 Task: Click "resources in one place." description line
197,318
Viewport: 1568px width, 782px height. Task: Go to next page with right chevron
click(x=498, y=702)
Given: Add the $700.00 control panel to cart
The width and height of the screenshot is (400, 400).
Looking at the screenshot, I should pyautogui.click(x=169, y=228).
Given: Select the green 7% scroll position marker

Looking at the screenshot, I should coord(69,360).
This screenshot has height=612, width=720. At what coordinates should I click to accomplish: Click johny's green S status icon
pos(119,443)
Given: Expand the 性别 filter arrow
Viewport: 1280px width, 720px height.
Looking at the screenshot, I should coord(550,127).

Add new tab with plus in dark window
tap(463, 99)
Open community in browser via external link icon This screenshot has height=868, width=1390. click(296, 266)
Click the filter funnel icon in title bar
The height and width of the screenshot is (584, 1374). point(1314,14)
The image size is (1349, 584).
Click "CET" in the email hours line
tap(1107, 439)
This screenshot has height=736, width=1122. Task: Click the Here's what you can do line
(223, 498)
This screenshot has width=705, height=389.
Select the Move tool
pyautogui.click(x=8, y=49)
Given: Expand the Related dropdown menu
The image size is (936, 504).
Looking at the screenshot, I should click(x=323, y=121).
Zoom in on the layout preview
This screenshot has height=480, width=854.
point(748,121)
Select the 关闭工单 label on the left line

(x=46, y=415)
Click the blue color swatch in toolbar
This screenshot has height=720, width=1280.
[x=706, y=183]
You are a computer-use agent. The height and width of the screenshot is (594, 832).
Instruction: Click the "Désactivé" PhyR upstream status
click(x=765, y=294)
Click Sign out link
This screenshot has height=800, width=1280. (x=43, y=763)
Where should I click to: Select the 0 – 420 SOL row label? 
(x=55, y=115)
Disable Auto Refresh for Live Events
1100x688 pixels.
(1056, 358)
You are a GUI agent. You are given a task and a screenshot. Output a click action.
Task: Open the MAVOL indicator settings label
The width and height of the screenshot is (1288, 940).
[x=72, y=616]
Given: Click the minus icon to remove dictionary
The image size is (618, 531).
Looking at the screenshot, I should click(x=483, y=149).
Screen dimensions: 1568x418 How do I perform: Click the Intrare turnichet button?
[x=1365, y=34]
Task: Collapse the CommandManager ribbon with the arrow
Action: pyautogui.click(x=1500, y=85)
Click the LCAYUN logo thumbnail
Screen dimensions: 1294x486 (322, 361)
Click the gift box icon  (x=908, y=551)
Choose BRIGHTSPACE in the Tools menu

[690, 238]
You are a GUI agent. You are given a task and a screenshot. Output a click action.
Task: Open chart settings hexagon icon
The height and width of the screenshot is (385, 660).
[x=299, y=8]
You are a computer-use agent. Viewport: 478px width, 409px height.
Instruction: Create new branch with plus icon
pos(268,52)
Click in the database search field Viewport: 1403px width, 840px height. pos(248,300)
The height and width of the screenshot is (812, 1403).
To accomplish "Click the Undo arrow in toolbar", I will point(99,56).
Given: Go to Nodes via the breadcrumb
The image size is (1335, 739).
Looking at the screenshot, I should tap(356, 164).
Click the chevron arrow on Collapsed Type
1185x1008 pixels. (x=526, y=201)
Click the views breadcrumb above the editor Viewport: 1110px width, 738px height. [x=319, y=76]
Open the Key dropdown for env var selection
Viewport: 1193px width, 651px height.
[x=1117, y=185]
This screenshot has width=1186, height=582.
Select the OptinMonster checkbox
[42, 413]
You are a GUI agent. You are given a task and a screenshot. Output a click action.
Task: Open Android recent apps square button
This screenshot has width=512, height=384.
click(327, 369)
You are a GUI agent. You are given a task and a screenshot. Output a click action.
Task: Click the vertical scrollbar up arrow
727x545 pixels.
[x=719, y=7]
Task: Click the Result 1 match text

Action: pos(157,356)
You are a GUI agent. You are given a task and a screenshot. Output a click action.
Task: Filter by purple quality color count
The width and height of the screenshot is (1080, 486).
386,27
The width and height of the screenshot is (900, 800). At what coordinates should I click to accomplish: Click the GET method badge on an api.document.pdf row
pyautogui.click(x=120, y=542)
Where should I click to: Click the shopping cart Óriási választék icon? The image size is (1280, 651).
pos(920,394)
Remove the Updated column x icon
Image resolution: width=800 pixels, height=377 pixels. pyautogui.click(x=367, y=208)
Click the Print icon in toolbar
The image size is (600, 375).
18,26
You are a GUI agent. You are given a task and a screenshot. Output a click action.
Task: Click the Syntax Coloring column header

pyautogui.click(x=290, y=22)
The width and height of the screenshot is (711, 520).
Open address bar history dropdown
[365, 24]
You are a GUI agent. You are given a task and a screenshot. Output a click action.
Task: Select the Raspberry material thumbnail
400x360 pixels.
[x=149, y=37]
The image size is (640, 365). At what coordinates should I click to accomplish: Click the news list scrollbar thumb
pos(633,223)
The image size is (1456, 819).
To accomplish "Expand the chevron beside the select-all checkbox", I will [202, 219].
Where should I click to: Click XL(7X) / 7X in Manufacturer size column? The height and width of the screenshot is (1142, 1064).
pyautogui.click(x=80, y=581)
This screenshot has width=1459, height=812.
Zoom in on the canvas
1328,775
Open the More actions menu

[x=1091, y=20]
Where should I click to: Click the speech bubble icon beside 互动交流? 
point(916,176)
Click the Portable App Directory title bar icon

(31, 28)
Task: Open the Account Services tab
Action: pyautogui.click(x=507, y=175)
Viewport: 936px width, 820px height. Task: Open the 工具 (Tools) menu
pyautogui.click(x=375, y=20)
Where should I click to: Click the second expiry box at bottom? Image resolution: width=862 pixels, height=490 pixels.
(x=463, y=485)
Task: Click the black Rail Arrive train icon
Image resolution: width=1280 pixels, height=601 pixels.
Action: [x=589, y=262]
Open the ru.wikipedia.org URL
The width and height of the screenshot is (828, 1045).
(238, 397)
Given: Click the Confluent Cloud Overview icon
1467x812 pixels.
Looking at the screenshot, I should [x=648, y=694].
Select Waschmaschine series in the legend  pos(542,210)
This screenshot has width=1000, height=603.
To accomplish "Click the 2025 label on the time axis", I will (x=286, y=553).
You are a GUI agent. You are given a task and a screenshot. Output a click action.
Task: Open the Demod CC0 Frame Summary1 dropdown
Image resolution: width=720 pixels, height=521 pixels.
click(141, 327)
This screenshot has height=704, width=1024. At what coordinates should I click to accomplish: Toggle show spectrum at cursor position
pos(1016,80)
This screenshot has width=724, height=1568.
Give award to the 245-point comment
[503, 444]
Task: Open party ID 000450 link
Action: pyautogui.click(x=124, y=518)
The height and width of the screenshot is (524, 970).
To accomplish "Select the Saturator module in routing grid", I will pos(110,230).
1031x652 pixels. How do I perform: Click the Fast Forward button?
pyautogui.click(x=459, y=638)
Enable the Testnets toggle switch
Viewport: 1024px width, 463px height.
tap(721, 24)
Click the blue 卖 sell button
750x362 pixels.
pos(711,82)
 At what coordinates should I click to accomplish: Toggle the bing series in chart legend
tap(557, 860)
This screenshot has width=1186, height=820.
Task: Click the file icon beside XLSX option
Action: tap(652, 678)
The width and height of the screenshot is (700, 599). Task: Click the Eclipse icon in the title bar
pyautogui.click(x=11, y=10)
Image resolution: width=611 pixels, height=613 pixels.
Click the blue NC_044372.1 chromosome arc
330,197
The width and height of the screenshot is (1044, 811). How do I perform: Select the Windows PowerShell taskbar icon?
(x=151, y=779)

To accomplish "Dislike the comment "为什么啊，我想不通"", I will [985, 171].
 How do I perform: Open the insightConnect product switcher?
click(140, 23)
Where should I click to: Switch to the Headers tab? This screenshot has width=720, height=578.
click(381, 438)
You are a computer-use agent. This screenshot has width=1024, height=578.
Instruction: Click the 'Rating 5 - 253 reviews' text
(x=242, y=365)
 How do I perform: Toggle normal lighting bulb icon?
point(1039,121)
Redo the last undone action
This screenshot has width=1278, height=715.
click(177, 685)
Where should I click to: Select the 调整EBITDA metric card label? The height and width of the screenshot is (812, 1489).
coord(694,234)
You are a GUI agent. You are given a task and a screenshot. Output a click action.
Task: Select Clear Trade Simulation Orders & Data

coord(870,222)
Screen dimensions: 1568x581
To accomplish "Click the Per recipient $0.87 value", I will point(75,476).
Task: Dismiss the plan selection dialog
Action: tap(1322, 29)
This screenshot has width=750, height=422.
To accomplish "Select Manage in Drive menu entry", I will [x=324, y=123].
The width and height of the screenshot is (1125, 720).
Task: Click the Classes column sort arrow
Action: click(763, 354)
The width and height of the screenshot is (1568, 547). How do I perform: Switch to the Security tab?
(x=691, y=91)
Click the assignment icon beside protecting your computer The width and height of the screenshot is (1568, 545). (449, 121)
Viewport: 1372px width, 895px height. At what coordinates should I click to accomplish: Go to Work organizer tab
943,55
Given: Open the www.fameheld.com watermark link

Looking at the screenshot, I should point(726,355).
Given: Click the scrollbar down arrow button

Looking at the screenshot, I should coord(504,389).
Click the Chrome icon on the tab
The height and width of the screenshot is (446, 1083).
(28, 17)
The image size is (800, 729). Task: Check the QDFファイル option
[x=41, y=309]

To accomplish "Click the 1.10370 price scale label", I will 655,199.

# WORK TO COMPLETE:
For the string "computer", report how many lines of the records contain it, giving the number only.

# ANSWER SECTION:
4